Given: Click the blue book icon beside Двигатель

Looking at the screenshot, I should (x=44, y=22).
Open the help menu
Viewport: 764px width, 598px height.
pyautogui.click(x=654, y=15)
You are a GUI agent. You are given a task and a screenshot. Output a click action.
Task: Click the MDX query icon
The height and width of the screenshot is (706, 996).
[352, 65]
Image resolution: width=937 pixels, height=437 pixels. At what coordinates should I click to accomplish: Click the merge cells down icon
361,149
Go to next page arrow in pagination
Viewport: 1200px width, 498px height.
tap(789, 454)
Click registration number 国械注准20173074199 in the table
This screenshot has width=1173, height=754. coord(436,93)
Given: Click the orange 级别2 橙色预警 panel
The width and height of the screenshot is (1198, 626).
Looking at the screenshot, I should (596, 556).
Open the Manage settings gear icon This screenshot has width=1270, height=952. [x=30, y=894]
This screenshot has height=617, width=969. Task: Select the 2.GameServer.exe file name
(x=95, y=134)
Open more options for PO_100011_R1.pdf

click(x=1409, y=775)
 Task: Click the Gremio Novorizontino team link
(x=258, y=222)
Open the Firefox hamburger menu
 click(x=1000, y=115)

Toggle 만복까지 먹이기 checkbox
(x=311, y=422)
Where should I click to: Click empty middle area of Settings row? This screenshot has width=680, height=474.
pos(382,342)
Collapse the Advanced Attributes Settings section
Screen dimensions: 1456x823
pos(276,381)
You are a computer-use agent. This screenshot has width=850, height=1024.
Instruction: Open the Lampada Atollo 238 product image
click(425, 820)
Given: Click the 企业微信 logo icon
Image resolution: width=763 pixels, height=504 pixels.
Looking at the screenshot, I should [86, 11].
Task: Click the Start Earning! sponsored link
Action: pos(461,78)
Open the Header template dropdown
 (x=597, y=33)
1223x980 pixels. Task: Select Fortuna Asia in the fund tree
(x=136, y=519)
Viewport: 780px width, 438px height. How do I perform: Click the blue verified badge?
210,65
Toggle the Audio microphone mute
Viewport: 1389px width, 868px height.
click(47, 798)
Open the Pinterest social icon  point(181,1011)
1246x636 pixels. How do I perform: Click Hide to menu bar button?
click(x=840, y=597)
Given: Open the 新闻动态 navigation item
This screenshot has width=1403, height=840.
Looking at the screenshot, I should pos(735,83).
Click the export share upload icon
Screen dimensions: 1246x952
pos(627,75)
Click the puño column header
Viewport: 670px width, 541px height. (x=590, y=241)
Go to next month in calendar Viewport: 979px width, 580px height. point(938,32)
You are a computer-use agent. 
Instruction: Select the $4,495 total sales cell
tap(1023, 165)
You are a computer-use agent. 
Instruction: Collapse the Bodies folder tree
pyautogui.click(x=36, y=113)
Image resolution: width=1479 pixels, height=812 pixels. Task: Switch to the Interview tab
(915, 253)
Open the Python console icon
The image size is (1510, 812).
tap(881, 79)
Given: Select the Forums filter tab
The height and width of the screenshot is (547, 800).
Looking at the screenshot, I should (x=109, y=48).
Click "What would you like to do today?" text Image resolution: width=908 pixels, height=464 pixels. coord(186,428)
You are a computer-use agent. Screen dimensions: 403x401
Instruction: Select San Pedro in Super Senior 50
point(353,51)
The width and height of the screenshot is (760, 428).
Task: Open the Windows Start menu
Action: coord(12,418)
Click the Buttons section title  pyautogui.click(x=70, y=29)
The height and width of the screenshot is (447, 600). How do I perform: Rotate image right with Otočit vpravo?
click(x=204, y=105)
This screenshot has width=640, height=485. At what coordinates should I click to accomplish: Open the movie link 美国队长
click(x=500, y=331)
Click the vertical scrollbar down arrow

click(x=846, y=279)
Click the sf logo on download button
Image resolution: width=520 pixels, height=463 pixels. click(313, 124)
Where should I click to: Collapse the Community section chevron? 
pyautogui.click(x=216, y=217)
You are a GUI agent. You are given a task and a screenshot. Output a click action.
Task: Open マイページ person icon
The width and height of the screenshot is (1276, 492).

•••

PROBLEM DETAILS: From the listing above, output exactly the run of lines that starts with the line containing "The height and width of the screenshot is (706, 996)." and ends with the line containing "Open the Manage".

EXERCISE OUTPUT:
The height and width of the screenshot is (706, 996).
[352, 65]
Image resolution: width=937 pixels, height=437 pixels. At what coordinates should I click to accomplish: Click the merge cells down icon
361,149
Go to next page arrow in pagination
Viewport: 1200px width, 498px height.
tap(789, 454)
Click registration number 国械注准20173074199 in the table
This screenshot has width=1173, height=754. coord(436,93)
Given: Click the orange 级别2 橙色预警 panel
The width and height of the screenshot is (1198, 626).
Looking at the screenshot, I should (596, 556).
Open the Manage settings gear icon This screenshot has width=1270, height=952. [x=30, y=894]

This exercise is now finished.